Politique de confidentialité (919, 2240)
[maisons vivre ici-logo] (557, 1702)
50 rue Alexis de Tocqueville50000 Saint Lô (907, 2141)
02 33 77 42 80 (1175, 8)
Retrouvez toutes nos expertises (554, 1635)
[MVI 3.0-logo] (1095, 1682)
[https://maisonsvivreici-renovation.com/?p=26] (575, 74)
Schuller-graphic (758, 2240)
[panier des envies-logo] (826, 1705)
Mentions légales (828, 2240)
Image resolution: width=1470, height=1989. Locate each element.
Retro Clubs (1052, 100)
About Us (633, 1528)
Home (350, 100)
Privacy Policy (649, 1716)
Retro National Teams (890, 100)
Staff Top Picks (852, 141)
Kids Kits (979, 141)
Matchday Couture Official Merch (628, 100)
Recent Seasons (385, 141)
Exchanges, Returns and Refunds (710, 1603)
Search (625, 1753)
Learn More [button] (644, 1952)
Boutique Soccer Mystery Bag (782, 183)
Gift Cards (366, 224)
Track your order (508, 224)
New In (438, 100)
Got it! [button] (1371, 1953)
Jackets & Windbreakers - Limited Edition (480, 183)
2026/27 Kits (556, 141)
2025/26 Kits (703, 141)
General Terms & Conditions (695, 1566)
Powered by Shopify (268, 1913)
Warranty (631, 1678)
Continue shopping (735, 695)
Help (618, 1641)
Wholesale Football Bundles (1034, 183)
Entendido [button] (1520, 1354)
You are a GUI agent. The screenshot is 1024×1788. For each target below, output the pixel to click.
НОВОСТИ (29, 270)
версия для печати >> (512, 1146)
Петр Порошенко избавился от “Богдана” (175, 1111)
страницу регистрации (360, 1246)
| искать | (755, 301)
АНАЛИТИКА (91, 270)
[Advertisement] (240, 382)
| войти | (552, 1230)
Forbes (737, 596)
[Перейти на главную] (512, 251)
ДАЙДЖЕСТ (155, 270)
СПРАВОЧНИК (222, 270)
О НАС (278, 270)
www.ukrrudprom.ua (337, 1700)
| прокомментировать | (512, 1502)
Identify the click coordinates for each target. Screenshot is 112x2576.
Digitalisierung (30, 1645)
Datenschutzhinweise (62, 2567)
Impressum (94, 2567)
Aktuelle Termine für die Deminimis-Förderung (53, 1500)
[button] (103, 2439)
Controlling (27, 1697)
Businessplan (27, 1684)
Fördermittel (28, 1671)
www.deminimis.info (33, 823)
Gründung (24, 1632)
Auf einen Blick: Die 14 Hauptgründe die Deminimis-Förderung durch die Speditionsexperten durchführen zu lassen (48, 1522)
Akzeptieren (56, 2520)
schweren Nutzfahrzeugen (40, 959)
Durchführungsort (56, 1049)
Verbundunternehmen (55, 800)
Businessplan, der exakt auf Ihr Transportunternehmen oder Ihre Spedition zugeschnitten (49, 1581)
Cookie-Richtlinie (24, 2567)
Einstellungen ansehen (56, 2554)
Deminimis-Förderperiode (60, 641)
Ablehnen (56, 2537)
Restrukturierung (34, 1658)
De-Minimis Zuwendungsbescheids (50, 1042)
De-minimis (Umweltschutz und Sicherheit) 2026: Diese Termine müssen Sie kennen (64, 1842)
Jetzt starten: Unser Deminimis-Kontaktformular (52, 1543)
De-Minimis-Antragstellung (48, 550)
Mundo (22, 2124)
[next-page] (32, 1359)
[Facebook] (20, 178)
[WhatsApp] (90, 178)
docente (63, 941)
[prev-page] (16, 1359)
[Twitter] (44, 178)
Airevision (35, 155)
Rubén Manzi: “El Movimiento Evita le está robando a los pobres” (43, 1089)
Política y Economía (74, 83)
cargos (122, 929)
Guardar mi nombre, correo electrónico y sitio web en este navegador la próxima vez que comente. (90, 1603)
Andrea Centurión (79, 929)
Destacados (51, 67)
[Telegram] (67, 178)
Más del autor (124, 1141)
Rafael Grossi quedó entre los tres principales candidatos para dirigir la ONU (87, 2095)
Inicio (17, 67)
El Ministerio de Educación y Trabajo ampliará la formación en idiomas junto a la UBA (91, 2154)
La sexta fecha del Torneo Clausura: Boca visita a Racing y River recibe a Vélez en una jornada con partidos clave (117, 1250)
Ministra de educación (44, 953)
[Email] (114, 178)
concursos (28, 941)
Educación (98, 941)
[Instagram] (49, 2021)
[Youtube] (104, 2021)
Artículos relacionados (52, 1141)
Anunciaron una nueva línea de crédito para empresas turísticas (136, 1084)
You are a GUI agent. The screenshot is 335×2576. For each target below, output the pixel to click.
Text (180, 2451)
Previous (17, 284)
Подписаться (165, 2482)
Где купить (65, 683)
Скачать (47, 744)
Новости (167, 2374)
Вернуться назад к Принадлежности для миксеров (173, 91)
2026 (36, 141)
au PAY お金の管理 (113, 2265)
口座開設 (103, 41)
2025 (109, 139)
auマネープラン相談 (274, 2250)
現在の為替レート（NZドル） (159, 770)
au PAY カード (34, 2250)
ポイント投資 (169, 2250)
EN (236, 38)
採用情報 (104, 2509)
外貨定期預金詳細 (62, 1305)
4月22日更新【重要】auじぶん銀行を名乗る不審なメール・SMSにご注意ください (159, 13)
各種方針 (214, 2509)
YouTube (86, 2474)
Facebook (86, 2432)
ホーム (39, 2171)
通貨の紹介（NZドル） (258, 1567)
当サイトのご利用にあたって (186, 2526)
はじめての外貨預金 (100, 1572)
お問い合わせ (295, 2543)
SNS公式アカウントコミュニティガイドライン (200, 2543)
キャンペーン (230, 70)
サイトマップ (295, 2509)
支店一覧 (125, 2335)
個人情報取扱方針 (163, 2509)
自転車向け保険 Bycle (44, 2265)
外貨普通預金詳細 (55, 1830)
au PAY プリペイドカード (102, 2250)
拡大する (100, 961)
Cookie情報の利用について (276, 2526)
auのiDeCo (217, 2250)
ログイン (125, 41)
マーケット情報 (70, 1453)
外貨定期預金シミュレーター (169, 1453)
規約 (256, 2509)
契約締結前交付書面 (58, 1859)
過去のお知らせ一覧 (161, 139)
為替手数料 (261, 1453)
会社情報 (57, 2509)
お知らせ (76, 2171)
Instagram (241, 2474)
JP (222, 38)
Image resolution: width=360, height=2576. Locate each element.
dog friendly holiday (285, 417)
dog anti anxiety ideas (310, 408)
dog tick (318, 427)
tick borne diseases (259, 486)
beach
◆ ◆ ◆
[What is expected] What is needed here is a word-for-word copy of the whole listing.

[The answer]
Politique de confidentialité (919, 2240)
[maisons vivre ici-logo] (557, 1702)
50 rue Alexis de Tocqueville50000 Saint Lô (907, 2141)
02 33 77 42 80 (1175, 8)
Retrouvez toutes nos expertises (554, 1635)
[MVI 3.0-logo] (1095, 1682)
[https://maisonsvivreici-renovation.com/?p=26] (575, 74)
Schuller-graphic (758, 2240)
[panier des envies-logo] (826, 1705)
Mentions légales (828, 2240)
Image resolution: width=1470, height=1989. Locate each element.
Retro Clubs (1052, 100)
About Us (633, 1528)
Home (350, 100)
Privacy Policy (649, 1716)
Retro National Teams (890, 100)
Staff Top Picks (852, 141)
Kids Kits (979, 141)
Matchday Couture Official Merch (628, 100)
Recent Seasons (385, 141)
Exchanges, Returns and Refunds (710, 1603)
Search (625, 1753)
Learn More [button] (644, 1952)
Boutique Soccer Mystery Bag (782, 183)
Gift Cards (366, 224)
Track your order (508, 224)
New In (438, 100)
Got it! [button] (1371, 1953)
Jackets & Windbreakers - Limited Edition (480, 183)
2026/27 Kits (556, 141)
2025/26 Kits (703, 141)
General Terms & Conditions (695, 1566)
Powered by Shopify (268, 1913)
Warranty (631, 1678)
Continue shopping (735, 695)
Help (618, 1641)
Wholesale Football Bundles (1034, 183)
Entendido [button] (1520, 1354)
You are a GUI agent. The screenshot is 1024×1788. For each target below, output the pixel to click.
НОВОСТИ (29, 270)
версия для печати >> (512, 1146)
Петр Порошенко избавился от “Богдана” (175, 1111)
страницу регистрации (360, 1246)
| искать | (755, 301)
АНАЛИТИКА (91, 270)
[Advertisement] (240, 382)
| войти | (552, 1230)
Forbes (737, 596)
[Перейти на главную] (512, 251)
ДАЙДЖЕСТ (155, 270)
СПРАВОЧНИК (222, 270)
О НАС (278, 270)
www.ukrrudprom.ua (337, 1700)
| прокомментировать | (512, 1502)
Identify the click coordinates for each target. Screenshot is 112x2576.
Digitalisierung (30, 1645)
Datenschutzhinweise (62, 2567)
Impressum (94, 2567)
Aktuelle Termine für die Deminimis-Förderung (53, 1500)
[button] (103, 2439)
Controlling (27, 1697)
Businessplan (27, 1684)
Fördermittel (28, 1671)
www.deminimis.info (33, 823)
Gründung (24, 1632)
Auf einen Blick: Die 14 Hauptgründe die Deminimis-Förderung durch die Speditionsexperten durchführen zu lassen (48, 1522)
Akzeptieren (56, 2520)
schweren Nutzfahrzeugen (40, 959)
Durchführungsort (56, 1049)
Verbundunternehmen (55, 800)
Businessplan, der exakt auf Ihr Transportunternehmen oder Ihre Spedition zugeschnitten (49, 1581)
Cookie-Richtlinie (24, 2567)
Einstellungen ansehen (56, 2554)
Deminimis-Förderperiode (60, 641)
Ablehnen (56, 2537)
Restrukturierung (34, 1658)
De-Minimis Zuwendungsbescheids (50, 1042)
De-minimis (Umweltschutz und Sicherheit) 2026: Diese Termine müssen Sie kennen (64, 1842)
Jetzt starten: Unser Deminimis-Kontaktformular (52, 1543)
De-Minimis-Antragstellung (48, 550)
Mundo (22, 2124)
[next-page] (32, 1359)
[Facebook] (20, 178)
[WhatsApp] (90, 178)
docente (63, 941)
[prev-page] (16, 1359)
[Twitter] (44, 178)
Airevision (35, 155)
Rubén Manzi: “El Movimiento Evita le está robando a los pobres” (43, 1089)
Política y Economía (74, 83)
cargos (122, 929)
Guardar mi nombre, correo electrónico y sitio web en este navegador la próxima vez que comente. (90, 1603)
Andrea Centurión (79, 929)
Destacados (51, 67)
[Telegram] (67, 178)
Más del autor (124, 1141)
Rafael Grossi quedó entre los tres principales candidatos para dirigir la ONU (87, 2095)
Inicio (17, 67)
El Ministerio de Educación y Trabajo ampliará la formación en idiomas junto a la UBA (91, 2154)
La sexta fecha del Torneo Clausura: Boca visita a Racing y River recibe a Vélez en una jornada con partidos clave (117, 1250)
Ministra de educación (44, 953)
[Email] (114, 178)
concursos (28, 941)
Educación (98, 941)
[Instagram] (49, 2021)
[Youtube] (104, 2021)
Artículos relacionados (52, 1141)
Anunciaron una nueva línea de crédito para empresas turísticas (136, 1084)
You are a GUI agent. The screenshot is 335×2576. For each target below, output the pixel to click.
Text (180, 2451)
Previous (17, 284)
Подписаться (165, 2482)
Где купить (65, 683)
Скачать (47, 744)
Новости (167, 2374)
Вернуться назад к Принадлежности для миксеров (173, 91)
2026 (36, 141)
au PAY お金の管理 (113, 2265)
口座開設 (103, 41)
2025 (109, 139)
auマネープラン相談 (274, 2250)
現在の為替レート（NZドル） (159, 770)
au PAY カード (34, 2250)
ポイント投資 (169, 2250)
EN (236, 38)
採用情報 (104, 2509)
外貨定期預金詳細 (62, 1305)
4月22日更新【重要】auじぶん銀行を名乗る不審なメール・SMSにご注意ください (159, 13)
各種方針 (214, 2509)
YouTube (86, 2474)
Facebook (86, 2432)
ホーム (39, 2171)
通貨の紹介（NZドル） (258, 1567)
当サイトのご利用にあたって (186, 2526)
はじめての外貨預金 (100, 1572)
お問い合わせ (295, 2543)
SNS公式アカウントコミュニティガイドライン (200, 2543)
キャンペーン (230, 70)
サイトマップ (295, 2509)
支店一覧 (125, 2335)
個人情報取扱方針 (163, 2509)
自転車向け保険 Bycle (44, 2265)
外貨普通預金詳細 (55, 1830)
au PAY プリペイドカード (102, 2250)
拡大する (100, 961)
Cookie情報の利用について (276, 2526)
auのiDeCo (217, 2250)
ログイン (125, 41)
マーケット情報 (70, 1453)
外貨定期預金シミュレーター (169, 1453)
規約 (256, 2509)
契約締結前交付書面 (58, 1859)
過去のお知らせ一覧 (161, 139)
為替手数料 (261, 1453)
会社情報 (57, 2509)
お知らせ (76, 2171)
Instagram (241, 2474)
JP (222, 38)
Image resolution: width=360, height=2576. Locate each element.
dog friendly holiday (285, 417)
dog anti anxiety ideas (310, 408)
dog tick (318, 427)
tick borne diseases (259, 486)
beach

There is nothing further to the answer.